Originally Written by Chris Biow
Ah, but a man's reach should exceed his grasp,
Or what's a heaven for?
-- Robert Browning, "Andrea del Sarto"
I’ve always been fascinated by questions of scalability. Working for then-leading enterprise search vendor Verity around 2005, we developed a sub-specialty implementing text search applications for our largest customers. Anything over 30 million documents stretched the already obsolescent Verity engine to its limits. Such implementations were clearly a level beyond mere “enterprise scale,” and there was no common term for larger problems, so we started referring to them as “empire scale.”
Today, standard terminology in IT has converged on the term “Big Data,” to describe problems whose very scale dictates the software and techniques used to process them. It also describes a good part of what we at MongoDB address with our customers. Thousands of organizations have adopted MongoDB, primarily because it has enabled fast deployment and agility at all dimensions of scalability, such as databases providing subsecond response over billions of documents, or hosting hundreds of thousands of mobile applications on a single platform.

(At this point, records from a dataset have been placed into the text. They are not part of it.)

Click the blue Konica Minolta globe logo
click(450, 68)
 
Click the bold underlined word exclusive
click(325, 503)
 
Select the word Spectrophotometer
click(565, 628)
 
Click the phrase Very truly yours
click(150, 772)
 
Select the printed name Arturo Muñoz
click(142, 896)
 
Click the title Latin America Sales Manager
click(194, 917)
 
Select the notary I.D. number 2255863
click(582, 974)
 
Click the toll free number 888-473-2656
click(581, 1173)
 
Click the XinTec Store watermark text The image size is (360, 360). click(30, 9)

With customers having explored so many dimensions of scalability, we wanted to explore scalability in terms of a data size that would be instantly recognizable, but in practical terms. We settled on a petabyte of data, with the goal of creating a database as inexpensively as possible.
How much is a petabyte? Under the SI system, it’s abbreviated PB and equal to 10^15 bytes, not to be confused with IEC system’s “pebibyte”, abbreviated as PiB and equal to 2^50. Since petabyte is the more common standard, we chose that as our target.
Amazon Web Services (AWS) was our natural choice of deployment target because it is a very popular environment for MongoDB. Their pricing fits well, with hourly billing for disk and server resources.
The key to MongoDB write performance, and indeed that of most databases, is storage performance. Specifically, since MongoDB uses extent-based storage of documents and B-Trees indexes, random seeks (IOPS) tend to be the storage attribute that drives performance and cost at scale. This is in contrast with Log-Structured Merge (LSM) Tree storage, which uses sequential writes of DB segments, but then later pays an overhead to merge segments. It is worth noting that with MongoDB 2.8 users will be able to chose which of these approaches is best for their application. In this post all of our tests are based on MongoDB 2.6.
AWS provides three fundamental types of storage, each with implicit limitations on total disk space, IOPS, and sequential throughput, per machine instance:
- Elastic Block Storage (EBS). The Provisioned IOPS (PIOPS) option is best for write-intensive MongoDB applications, as ours would be. At the time we ran these tests, EBS volumes were limited to maximum 1TB and 4000 PIOPS, with at most 24 volumes being mounted to each machine instance. Thus, per-instance limits are 24TB and 96K IOPS. Block size per PIOP was 16KB, for a maximum sequential throughput of 1.5 GB/s. In practice, throughput is limited by the physical 10Gbps limit on all network traffic to an instance, including EBS.
- Ephemeral SSD. i2.8xlarge instances feature 8 SSDs of 800GB each, for a total of 6.4TB and on the order of 300K IOPS at a 4KB block size, for 1.2GB/s sequential throughput.
- Ephemeral Spinning Disk. AWS’s hs1.8xlarge provides an array of 24 internal SATA drives of 2TB each. Net of some roundoff errors, they can be configured in a single RAID0 array of 46TB, in principle producing around 2.5K IOPS and up to 2.5GB/s sequential throughput.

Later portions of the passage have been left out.